(Working data):
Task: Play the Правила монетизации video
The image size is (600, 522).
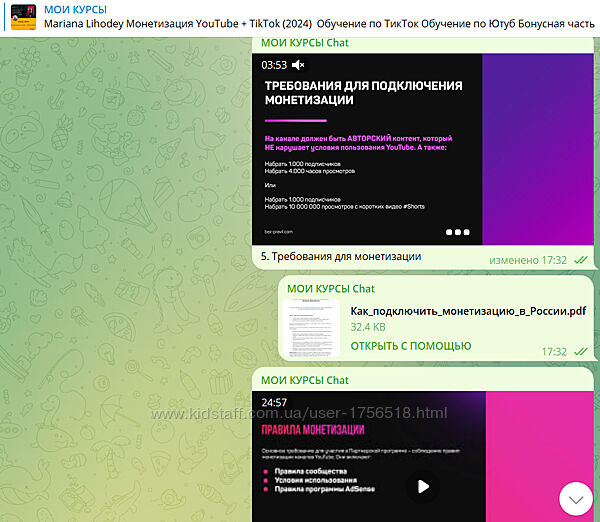Action: [x=423, y=486]
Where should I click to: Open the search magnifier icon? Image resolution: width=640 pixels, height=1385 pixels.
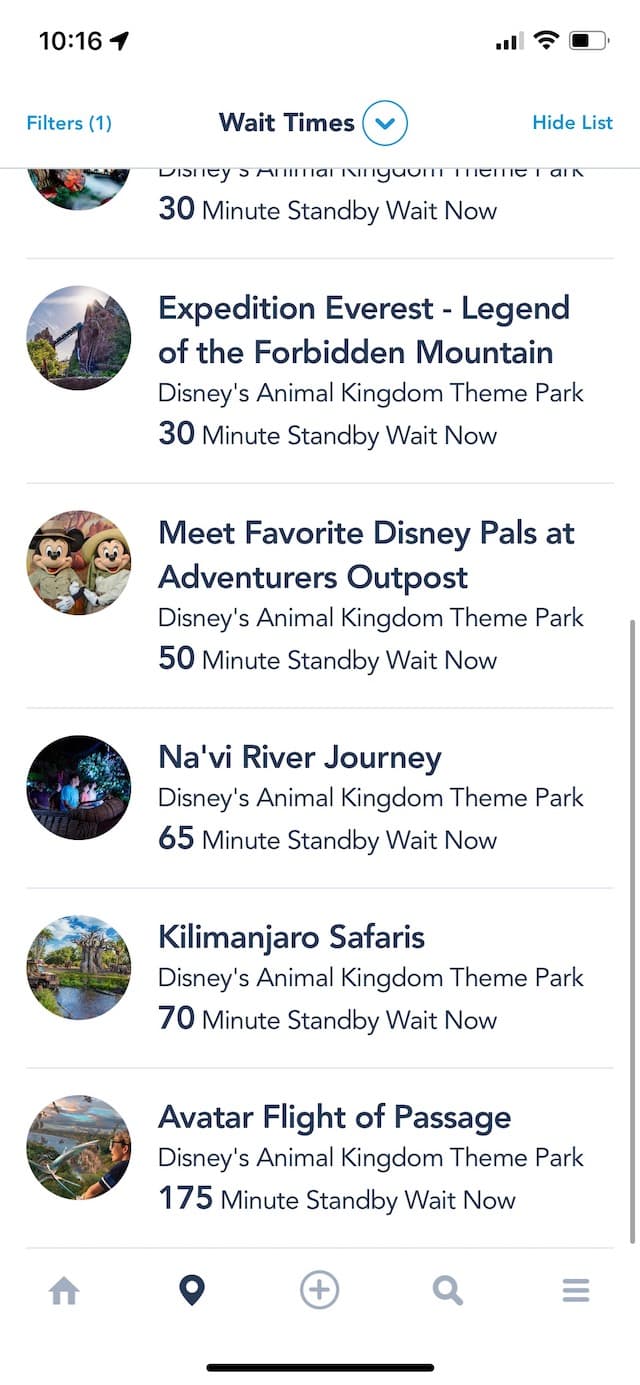click(x=448, y=1291)
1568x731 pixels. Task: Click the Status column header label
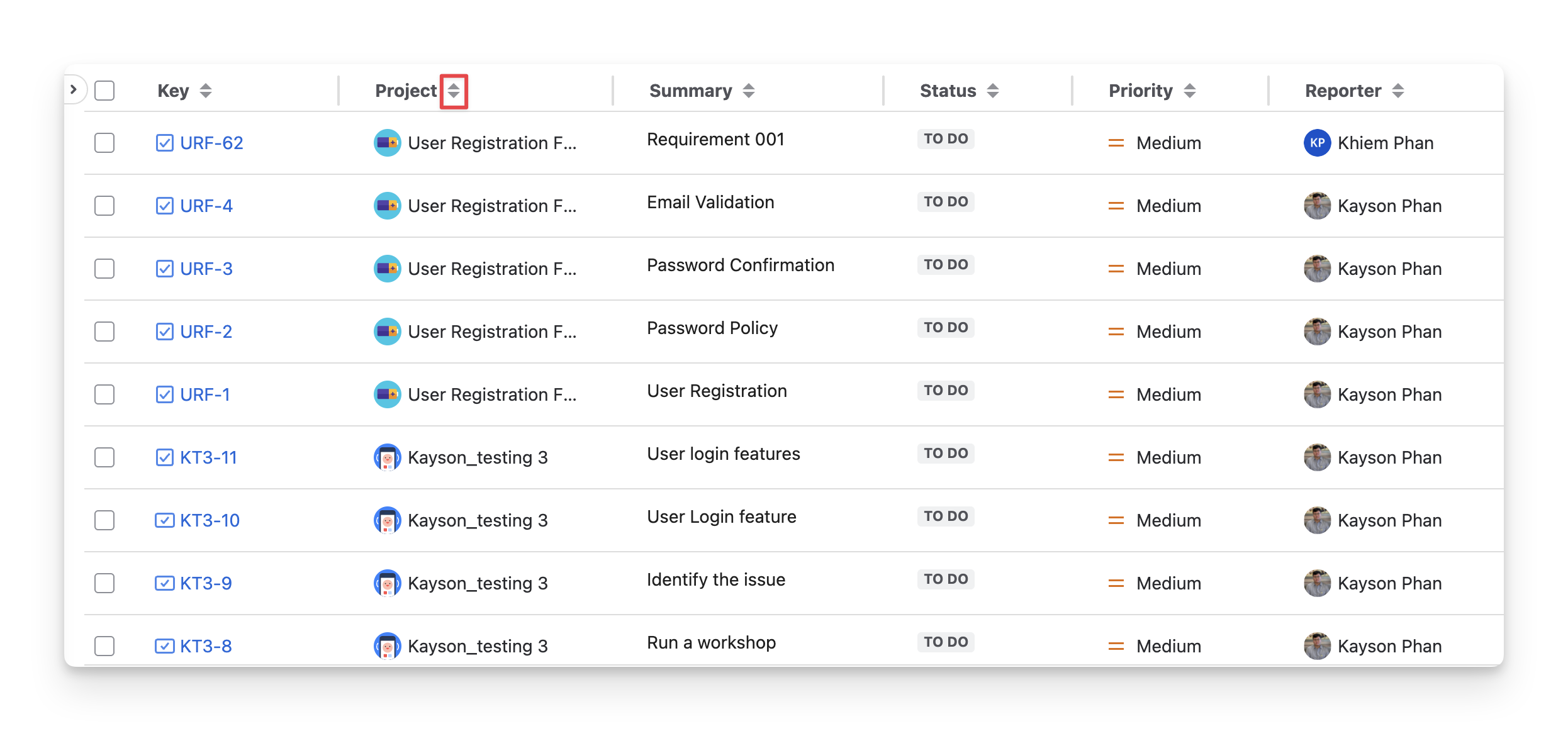pyautogui.click(x=948, y=91)
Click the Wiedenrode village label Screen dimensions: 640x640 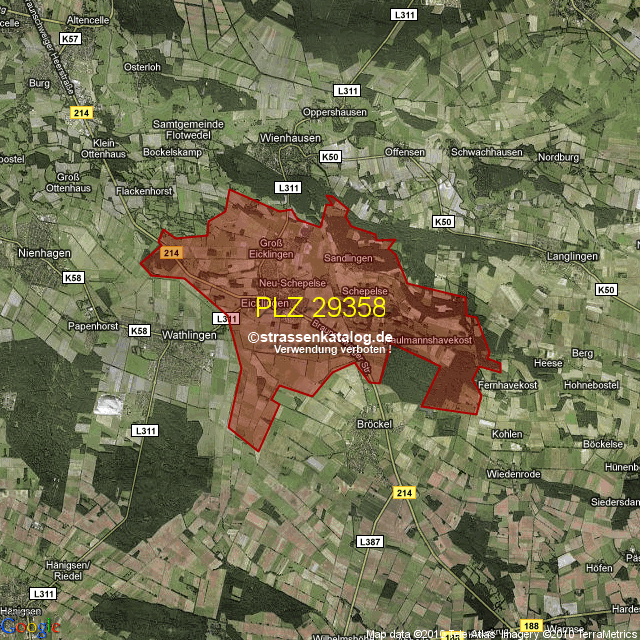(x=514, y=473)
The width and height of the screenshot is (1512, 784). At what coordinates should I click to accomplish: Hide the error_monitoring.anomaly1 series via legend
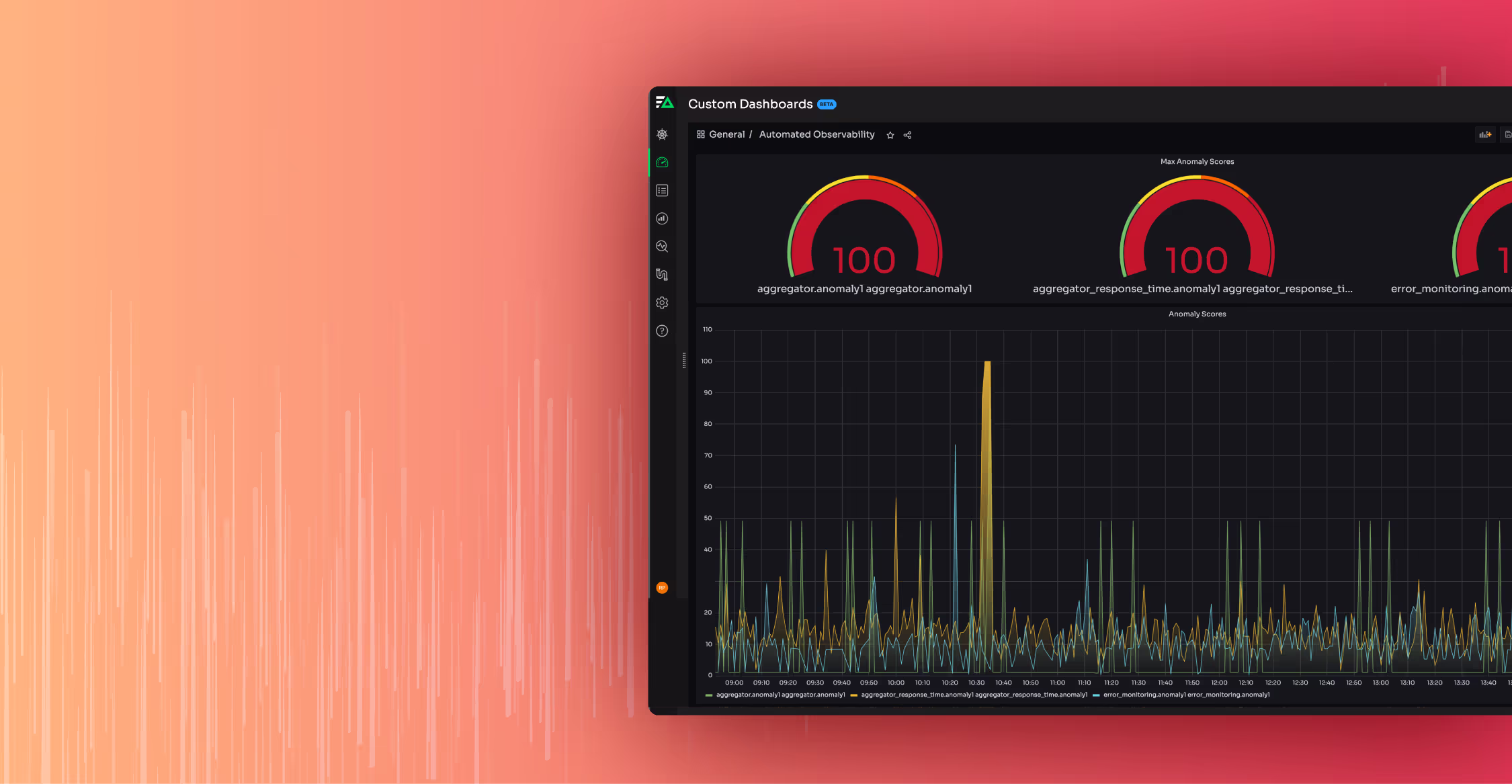pos(1183,695)
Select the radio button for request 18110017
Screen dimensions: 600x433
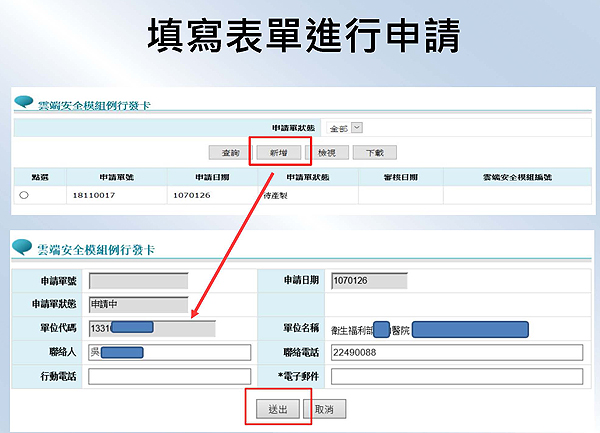(x=24, y=196)
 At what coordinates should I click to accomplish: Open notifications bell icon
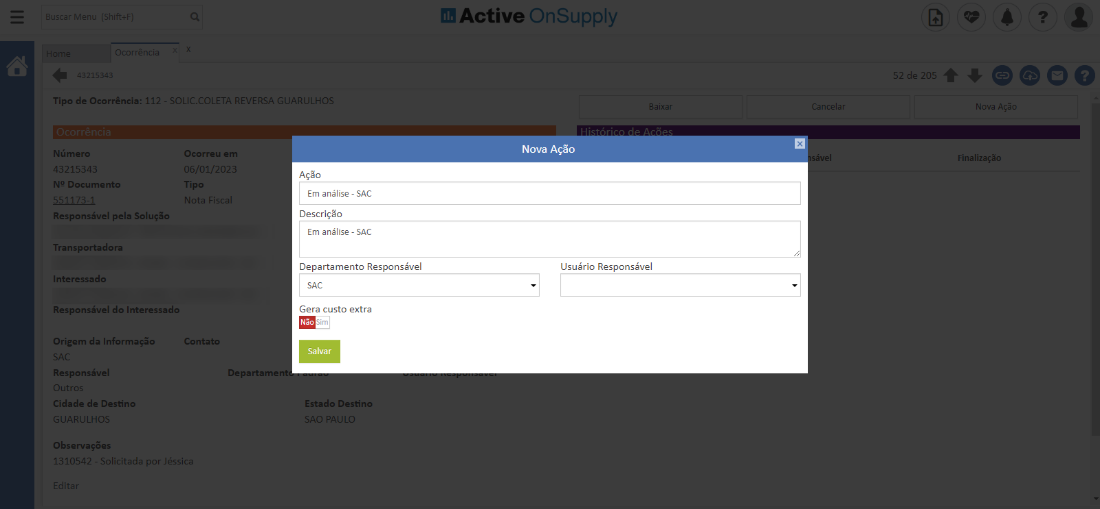tap(1007, 17)
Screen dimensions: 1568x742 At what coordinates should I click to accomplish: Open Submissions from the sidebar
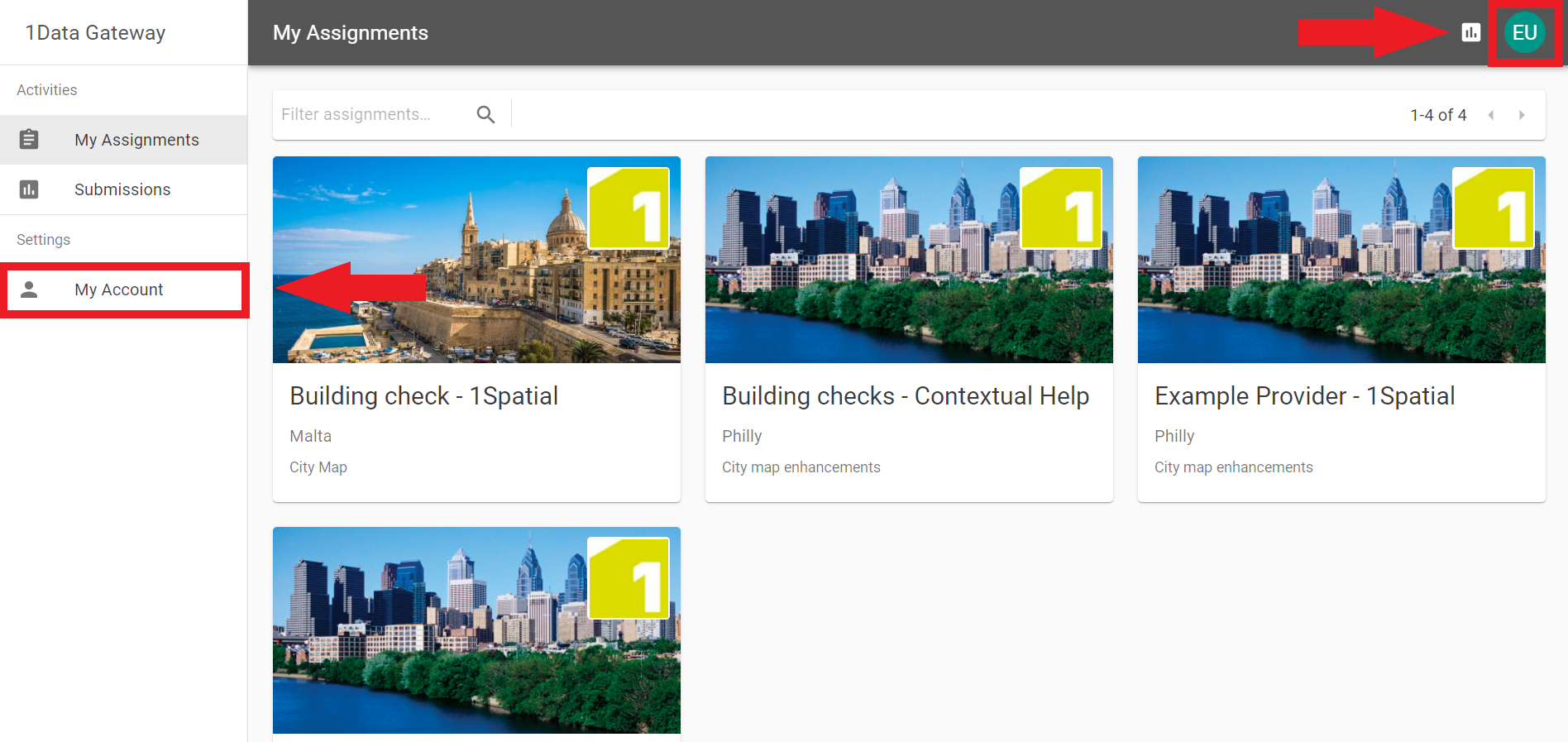[x=122, y=189]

(Goal): Retype the rows above starting at the line containing "The width and" and ending at the line containing "(x=24, y=196)", leaving out the pictures.

(Task solution):
The width and height of the screenshot is (1512, 784). At what coordinates should I click to accomplish: Hide the error_monitoring.anomaly1 series via legend
pos(1183,695)
Select the radio button for request 18110017
Screen dimensions: 600x433
(x=24, y=196)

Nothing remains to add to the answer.